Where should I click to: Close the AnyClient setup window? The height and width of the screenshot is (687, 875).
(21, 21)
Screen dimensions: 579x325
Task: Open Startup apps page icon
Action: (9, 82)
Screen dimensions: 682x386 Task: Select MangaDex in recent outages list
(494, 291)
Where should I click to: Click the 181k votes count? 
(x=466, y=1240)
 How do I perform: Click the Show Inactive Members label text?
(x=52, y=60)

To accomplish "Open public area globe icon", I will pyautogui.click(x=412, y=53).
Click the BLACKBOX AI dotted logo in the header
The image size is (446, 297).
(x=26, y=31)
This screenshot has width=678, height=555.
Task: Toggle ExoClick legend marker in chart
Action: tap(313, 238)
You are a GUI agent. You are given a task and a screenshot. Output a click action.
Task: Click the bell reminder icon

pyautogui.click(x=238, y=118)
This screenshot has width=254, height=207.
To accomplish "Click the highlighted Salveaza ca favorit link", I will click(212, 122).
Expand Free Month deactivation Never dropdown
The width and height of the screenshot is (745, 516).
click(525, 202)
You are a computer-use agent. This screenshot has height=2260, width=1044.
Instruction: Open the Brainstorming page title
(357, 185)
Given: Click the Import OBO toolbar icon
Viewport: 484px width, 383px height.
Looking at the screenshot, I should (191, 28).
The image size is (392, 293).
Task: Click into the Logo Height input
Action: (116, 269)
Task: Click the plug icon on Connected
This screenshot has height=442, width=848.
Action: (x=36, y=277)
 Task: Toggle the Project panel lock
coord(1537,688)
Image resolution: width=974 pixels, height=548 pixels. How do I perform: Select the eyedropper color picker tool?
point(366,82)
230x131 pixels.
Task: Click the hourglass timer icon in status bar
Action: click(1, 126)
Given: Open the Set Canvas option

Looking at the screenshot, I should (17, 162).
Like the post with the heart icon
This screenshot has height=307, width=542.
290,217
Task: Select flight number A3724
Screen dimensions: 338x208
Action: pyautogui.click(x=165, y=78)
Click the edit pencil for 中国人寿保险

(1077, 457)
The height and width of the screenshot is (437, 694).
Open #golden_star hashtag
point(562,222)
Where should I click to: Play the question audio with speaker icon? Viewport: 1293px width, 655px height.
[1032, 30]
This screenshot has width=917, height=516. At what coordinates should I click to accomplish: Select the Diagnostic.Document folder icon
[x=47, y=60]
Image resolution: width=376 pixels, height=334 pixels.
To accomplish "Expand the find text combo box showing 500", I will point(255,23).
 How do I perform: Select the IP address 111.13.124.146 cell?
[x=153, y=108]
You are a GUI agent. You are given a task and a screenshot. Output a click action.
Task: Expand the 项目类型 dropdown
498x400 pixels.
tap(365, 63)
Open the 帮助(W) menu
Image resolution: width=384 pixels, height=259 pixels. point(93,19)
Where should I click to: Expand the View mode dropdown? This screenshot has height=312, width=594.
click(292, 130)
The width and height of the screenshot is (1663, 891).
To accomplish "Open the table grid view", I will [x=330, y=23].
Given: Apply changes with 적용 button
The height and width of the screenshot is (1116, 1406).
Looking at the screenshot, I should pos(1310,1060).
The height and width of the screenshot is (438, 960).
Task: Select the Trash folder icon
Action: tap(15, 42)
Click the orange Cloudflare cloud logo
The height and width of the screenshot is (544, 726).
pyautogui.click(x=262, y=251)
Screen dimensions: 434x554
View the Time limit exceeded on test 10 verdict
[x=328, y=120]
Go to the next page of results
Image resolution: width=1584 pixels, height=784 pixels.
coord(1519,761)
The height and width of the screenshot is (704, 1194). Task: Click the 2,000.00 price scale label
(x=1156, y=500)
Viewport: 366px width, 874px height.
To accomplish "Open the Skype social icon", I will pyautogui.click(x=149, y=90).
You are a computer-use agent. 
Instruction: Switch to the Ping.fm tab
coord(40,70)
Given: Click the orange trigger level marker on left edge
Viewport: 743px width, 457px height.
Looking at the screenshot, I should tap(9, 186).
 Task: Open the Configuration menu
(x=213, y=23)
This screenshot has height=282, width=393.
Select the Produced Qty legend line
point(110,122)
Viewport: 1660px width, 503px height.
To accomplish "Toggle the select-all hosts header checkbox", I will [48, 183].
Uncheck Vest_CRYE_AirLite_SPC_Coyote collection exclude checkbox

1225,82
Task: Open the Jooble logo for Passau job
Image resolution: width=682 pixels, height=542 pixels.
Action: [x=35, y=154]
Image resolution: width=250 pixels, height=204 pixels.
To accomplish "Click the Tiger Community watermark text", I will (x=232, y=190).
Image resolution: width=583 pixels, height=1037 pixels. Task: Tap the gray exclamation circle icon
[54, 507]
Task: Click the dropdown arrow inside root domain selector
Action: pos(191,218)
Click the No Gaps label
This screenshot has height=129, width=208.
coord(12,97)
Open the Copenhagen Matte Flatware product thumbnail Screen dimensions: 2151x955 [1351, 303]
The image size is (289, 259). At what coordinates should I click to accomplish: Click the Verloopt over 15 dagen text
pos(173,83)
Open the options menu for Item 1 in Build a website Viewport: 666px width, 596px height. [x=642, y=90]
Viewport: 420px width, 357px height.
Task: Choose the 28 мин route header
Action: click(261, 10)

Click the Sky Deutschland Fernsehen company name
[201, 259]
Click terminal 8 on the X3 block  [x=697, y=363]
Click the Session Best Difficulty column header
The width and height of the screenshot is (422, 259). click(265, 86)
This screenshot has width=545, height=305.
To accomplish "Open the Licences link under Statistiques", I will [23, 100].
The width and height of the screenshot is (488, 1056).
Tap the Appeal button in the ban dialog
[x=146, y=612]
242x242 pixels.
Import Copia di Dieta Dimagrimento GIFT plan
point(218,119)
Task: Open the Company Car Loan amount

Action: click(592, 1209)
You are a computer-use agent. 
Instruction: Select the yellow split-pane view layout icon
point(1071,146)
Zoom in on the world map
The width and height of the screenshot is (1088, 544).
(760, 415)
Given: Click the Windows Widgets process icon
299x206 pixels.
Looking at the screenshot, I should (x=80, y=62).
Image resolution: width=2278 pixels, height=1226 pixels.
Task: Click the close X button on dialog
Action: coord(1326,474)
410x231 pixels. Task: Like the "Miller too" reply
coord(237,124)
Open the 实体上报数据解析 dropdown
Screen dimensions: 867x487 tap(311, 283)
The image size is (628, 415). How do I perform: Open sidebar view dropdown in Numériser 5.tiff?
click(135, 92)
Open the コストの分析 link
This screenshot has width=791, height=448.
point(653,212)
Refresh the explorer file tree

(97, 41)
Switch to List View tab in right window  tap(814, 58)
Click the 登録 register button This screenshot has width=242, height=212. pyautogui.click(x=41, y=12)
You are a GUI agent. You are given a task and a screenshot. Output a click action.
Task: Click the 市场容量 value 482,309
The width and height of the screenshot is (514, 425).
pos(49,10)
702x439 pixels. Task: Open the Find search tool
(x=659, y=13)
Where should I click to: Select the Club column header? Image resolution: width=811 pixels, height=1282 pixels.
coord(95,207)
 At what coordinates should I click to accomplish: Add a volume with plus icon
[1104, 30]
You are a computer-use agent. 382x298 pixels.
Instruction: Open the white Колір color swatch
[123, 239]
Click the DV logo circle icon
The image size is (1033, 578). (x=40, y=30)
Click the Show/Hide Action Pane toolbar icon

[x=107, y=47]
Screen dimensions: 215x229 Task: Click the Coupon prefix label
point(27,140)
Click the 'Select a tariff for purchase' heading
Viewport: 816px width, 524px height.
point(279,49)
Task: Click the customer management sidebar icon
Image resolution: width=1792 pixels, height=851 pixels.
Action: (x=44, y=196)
____________________
Nothing should be altered. Set down all the data again.

**Task result:**
Where should I click to: Close the AnyClient setup window? The height and width of the screenshot is (687, 875).
(21, 21)
Screen dimensions: 579x325
Task: Open Startup apps page icon
Action: (9, 82)
Screen dimensions: 682x386 Task: Select MangaDex in recent outages list
(494, 291)
Where should I click to: Click the 181k votes count? 
(x=466, y=1240)
 How do I perform: Click the Show Inactive Members label text?
(x=52, y=60)

To accomplish "Open public area globe icon", I will pyautogui.click(x=412, y=53).
Click the BLACKBOX AI dotted logo in the header
The image size is (446, 297).
(x=26, y=31)
This screenshot has width=678, height=555.
Task: Toggle ExoClick legend marker in chart
Action: tap(313, 238)
You are a GUI agent. You are given a task and a screenshot. Output a click action.
Task: Click the bell reminder icon

pyautogui.click(x=238, y=118)
This screenshot has width=254, height=207.
To accomplish "Click the highlighted Salveaza ca favorit link", I will click(212, 122).
Expand Free Month deactivation Never dropdown
The width and height of the screenshot is (745, 516).
click(525, 202)
You are a computer-use agent. This screenshot has height=2260, width=1044.
Instruction: Open the Brainstorming page title
(357, 185)
Given: Click the Import OBO toolbar icon
Viewport: 484px width, 383px height.
Looking at the screenshot, I should (191, 28).
The image size is (392, 293).
Task: Click into the Logo Height input
Action: (116, 269)
Task: Click the plug icon on Connected
This screenshot has height=442, width=848.
Action: (x=36, y=277)
 Task: Toggle the Project panel lock
coord(1537,688)
Image resolution: width=974 pixels, height=548 pixels. How do I perform: Select the eyedropper color picker tool?
point(366,82)
230x131 pixels.
Task: Click the hourglass timer icon in status bar
Action: click(1, 126)
Given: Open the Set Canvas option

Looking at the screenshot, I should (17, 162).
Like the post with the heart icon
This screenshot has height=307, width=542.
290,217
Task: Select flight number A3724
Screen dimensions: 338x208
Action: pyautogui.click(x=165, y=78)
Click the edit pencil for 中国人寿保险

(1077, 457)
The height and width of the screenshot is (437, 694).
Open #golden_star hashtag
point(562,222)
Where should I click to: Play the question audio with speaker icon? Viewport: 1293px width, 655px height.
[1032, 30]
This screenshot has width=917, height=516. At what coordinates should I click to accomplish: Select the Diagnostic.Document folder icon
[x=47, y=60]
Image resolution: width=376 pixels, height=334 pixels.
To accomplish "Expand the find text combo box showing 500", I will point(255,23).
 How do I perform: Select the IP address 111.13.124.146 cell?
[x=153, y=108]
You are a GUI agent. You are given a task and a screenshot. Output a click action.
Task: Expand the 项目类型 dropdown
498x400 pixels.
tap(365, 63)
Open the 帮助(W) menu
Image resolution: width=384 pixels, height=259 pixels. point(93,19)
Where should I click to: Expand the View mode dropdown? This screenshot has height=312, width=594.
click(292, 130)
The width and height of the screenshot is (1663, 891).
To accomplish "Open the table grid view", I will [x=330, y=23].
Given: Apply changes with 적용 button
The height and width of the screenshot is (1116, 1406).
Looking at the screenshot, I should pos(1310,1060).
The height and width of the screenshot is (438, 960).
Task: Select the Trash folder icon
Action: tap(15, 42)
Click the orange Cloudflare cloud logo
The height and width of the screenshot is (544, 726).
pyautogui.click(x=262, y=251)
Screen dimensions: 434x554
View the Time limit exceeded on test 10 verdict
[x=328, y=120]
Go to the next page of results
Image resolution: width=1584 pixels, height=784 pixels.
coord(1519,761)
The height and width of the screenshot is (704, 1194). Task: Click the 2,000.00 price scale label
(x=1156, y=500)
Viewport: 366px width, 874px height.
To accomplish "Open the Skype social icon", I will pyautogui.click(x=149, y=90).
You are a computer-use agent. 
Instruction: Switch to the Ping.fm tab
coord(40,70)
Given: Click the orange trigger level marker on left edge
Viewport: 743px width, 457px height.
Looking at the screenshot, I should tap(9, 186).
 Task: Open the Configuration menu
(x=213, y=23)
This screenshot has height=282, width=393.
Select the Produced Qty legend line
point(110,122)
Viewport: 1660px width, 503px height.
To accomplish "Toggle the select-all hosts header checkbox", I will [48, 183].
Uncheck Vest_CRYE_AirLite_SPC_Coyote collection exclude checkbox

1225,82
Task: Open the Jooble logo for Passau job
Image resolution: width=682 pixels, height=542 pixels.
Action: [x=35, y=154]
Image resolution: width=250 pixels, height=204 pixels.
To accomplish "Click the Tiger Community watermark text", I will (x=232, y=190).
Image resolution: width=583 pixels, height=1037 pixels. Task: Tap the gray exclamation circle icon
[54, 507]
Task: Click the dropdown arrow inside root domain selector
Action: pos(191,218)
Click the No Gaps label
This screenshot has height=129, width=208.
coord(12,97)
Open the Copenhagen Matte Flatware product thumbnail Screen dimensions: 2151x955 [1351, 303]
The image size is (289, 259). At what coordinates should I click to accomplish: Click the Verloopt over 15 dagen text
pos(173,83)
Open the options menu for Item 1 in Build a website Viewport: 666px width, 596px height. [x=642, y=90]
Viewport: 420px width, 357px height.
Task: Choose the 28 мин route header
Action: click(261, 10)

Click the Sky Deutschland Fernsehen company name
[201, 259]
Click terminal 8 on the X3 block  [x=697, y=363]
Click the Session Best Difficulty column header
The width and height of the screenshot is (422, 259). click(265, 86)
This screenshot has width=545, height=305.
To accomplish "Open the Licences link under Statistiques", I will [23, 100].
The width and height of the screenshot is (488, 1056).
Tap the Appeal button in the ban dialog
[x=146, y=612]
242x242 pixels.
Import Copia di Dieta Dimagrimento GIFT plan
point(218,119)
Task: Open the Company Car Loan amount

Action: click(592, 1209)
You are a computer-use agent. 
Instruction: Select the yellow split-pane view layout icon
point(1071,146)
Zoom in on the world map
The width and height of the screenshot is (1088, 544).
(760, 415)
Given: Click the Windows Widgets process icon
299x206 pixels.
Looking at the screenshot, I should (x=80, y=62).
Image resolution: width=2278 pixels, height=1226 pixels.
Task: Click the close X button on dialog
Action: coord(1326,474)
410x231 pixels. Task: Like the "Miller too" reply
coord(237,124)
Open the 实体上报数据解析 dropdown
Screen dimensions: 867x487 tap(311, 283)
The image size is (628, 415). How do I perform: Open sidebar view dropdown in Numériser 5.tiff?
click(135, 92)
Open the コストの分析 link
This screenshot has width=791, height=448.
point(653,212)
Refresh the explorer file tree

(97, 41)
Switch to List View tab in right window  tap(814, 58)
Click the 登録 register button This screenshot has width=242, height=212. pyautogui.click(x=41, y=12)
You are a GUI agent. You are given a task and a screenshot. Output a click action.
Task: Click the 市场容量 value 482,309
The width and height of the screenshot is (514, 425).
pos(49,10)
702x439 pixels. Task: Open the Find search tool
(x=659, y=13)
Where should I click to: Select the Club column header? Image resolution: width=811 pixels, height=1282 pixels.
coord(95,207)
 At what coordinates should I click to accomplish: Add a volume with plus icon
[1104, 30]
You are a computer-use agent. 382x298 pixels.
Instruction: Open the white Колір color swatch
[123, 239]
Click the DV logo circle icon
The image size is (1033, 578). (x=40, y=30)
Click the Show/Hide Action Pane toolbar icon

[x=107, y=47]
Screen dimensions: 215x229 Task: Click the Coupon prefix label
point(27,140)
Click the 'Select a tariff for purchase' heading
Viewport: 816px width, 524px height.
point(279,49)
Task: Click the customer management sidebar icon
Image resolution: width=1792 pixels, height=851 pixels.
Action: (x=44, y=196)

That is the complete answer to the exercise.